Depuis l’instauration de l’État d’Urgence, la liste des mesures liberticides s’allonge et le pire semble toujours à venir. Il est devenu criminel de filmer dans les abattoirs, criminel d’aider une personne migrante jugée illégale, criminel de manifester, criminel de filmer un policier dans l’exercice de ses fonctions. Dans le même temps, l’État développe des pratiques et des techniques de contrôle de plus en plus sophistiquées, Alicem étant le prénom de la dernière venue qui va introduire un nouvel usage inquiétant, celui de la reconnaissance faciale5. Cette injonction étatique paradoxale de ne pas voir et d’être vue, met en crise la place pivot du témoin qui se tient forcément à la lisière du visible et de l’invisible, du silence et de la parole.
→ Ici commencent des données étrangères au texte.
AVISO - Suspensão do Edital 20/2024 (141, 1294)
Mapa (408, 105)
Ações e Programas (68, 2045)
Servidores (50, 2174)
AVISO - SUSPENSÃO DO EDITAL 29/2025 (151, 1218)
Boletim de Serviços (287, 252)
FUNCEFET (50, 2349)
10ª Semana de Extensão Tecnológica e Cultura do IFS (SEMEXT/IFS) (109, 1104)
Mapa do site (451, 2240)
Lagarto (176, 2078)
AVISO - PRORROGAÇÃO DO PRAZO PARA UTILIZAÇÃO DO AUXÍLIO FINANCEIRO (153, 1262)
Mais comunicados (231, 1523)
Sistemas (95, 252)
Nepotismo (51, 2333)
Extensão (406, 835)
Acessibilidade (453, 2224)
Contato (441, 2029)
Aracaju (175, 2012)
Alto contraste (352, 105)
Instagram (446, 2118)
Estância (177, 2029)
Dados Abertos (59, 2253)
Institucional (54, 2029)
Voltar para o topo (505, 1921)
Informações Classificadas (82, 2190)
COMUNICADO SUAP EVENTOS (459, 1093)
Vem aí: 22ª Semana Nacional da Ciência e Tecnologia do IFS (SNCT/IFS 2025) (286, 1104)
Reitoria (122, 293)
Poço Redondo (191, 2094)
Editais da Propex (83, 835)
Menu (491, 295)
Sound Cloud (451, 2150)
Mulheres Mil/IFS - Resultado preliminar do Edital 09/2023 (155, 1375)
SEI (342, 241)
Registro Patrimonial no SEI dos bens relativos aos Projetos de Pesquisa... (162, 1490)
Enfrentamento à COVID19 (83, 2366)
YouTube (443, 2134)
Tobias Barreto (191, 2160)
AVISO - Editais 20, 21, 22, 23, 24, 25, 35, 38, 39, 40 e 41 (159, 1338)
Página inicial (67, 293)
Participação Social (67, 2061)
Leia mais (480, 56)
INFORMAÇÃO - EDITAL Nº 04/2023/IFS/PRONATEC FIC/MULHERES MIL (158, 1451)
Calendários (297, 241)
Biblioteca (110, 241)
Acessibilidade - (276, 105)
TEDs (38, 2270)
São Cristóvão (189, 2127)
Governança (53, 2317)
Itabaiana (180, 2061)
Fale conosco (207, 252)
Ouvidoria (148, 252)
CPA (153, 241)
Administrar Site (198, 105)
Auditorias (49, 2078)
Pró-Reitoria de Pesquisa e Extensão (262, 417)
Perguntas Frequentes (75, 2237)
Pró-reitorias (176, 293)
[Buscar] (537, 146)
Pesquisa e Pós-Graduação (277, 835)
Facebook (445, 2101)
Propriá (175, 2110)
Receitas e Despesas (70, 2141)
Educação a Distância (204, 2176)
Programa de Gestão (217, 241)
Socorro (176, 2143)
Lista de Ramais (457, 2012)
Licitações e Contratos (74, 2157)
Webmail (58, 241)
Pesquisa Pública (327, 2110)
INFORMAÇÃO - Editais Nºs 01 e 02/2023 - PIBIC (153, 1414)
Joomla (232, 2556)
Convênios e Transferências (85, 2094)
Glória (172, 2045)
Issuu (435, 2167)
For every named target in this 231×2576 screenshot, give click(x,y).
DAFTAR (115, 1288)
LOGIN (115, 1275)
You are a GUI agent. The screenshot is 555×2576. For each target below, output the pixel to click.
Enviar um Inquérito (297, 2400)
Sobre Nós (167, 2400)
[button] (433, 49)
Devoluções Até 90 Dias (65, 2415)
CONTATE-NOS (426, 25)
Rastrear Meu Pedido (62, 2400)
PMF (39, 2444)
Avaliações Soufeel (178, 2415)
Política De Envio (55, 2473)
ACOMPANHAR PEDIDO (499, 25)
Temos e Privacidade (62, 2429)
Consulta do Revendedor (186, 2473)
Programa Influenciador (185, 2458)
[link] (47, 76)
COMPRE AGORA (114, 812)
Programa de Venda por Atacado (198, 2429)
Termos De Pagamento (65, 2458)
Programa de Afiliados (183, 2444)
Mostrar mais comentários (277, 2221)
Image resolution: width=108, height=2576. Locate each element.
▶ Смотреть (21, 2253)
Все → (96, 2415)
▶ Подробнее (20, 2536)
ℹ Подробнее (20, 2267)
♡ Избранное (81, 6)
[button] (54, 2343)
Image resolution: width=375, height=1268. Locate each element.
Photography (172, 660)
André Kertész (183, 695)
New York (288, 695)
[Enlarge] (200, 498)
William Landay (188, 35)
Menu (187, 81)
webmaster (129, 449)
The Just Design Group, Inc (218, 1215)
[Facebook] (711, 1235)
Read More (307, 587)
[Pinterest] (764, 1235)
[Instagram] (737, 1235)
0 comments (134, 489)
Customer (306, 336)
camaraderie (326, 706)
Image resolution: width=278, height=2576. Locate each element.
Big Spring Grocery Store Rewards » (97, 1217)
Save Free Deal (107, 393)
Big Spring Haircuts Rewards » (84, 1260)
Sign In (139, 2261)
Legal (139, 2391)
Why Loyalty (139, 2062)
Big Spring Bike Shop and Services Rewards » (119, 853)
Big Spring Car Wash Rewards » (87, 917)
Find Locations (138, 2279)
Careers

Avec cette criminalisation de militant·es anti-spécistes qui contribuent à faire advenir la vérité sur les pratiques cachées dans les exploitations agricoles ou les abattoirs, nous avons donc une nouvelle fois affaire à une entreprise d’intimidation paternaliste et anti-démocratique dont ce gouvernement est désormais coutumier. Malgré cette oppression et cette censure d’État grandissante, osons riposter à l’autoritarisme, osons redevenir témoins, car nos désirs de justice sociale, de liberté et de changement radical de système n’en passeront que par nos luttes.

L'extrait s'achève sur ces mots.